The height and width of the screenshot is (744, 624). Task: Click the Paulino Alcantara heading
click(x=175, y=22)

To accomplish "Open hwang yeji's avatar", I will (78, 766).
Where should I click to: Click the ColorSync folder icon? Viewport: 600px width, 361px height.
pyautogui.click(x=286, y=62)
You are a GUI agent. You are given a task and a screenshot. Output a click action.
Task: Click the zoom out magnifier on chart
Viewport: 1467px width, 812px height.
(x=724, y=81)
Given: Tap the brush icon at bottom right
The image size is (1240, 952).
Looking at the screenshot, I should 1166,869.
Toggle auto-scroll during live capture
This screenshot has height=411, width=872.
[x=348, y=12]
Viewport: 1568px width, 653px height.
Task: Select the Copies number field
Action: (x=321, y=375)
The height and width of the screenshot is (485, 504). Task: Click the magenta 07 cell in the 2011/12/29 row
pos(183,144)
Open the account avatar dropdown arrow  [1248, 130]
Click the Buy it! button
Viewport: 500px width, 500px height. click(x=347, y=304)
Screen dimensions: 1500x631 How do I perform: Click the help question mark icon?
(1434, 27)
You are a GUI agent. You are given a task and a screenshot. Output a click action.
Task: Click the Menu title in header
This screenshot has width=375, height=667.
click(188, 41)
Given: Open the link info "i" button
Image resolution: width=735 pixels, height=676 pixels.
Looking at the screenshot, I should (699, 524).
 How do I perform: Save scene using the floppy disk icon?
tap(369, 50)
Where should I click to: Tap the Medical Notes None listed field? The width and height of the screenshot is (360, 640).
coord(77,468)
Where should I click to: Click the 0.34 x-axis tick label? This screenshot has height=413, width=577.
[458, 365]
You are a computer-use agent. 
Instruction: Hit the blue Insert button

━━━━━━

YOUR INSTRUCTIONS: A single number is expected: the count of lines in the entries that carry the string "avatar".

EXPECTED ANSWER: 2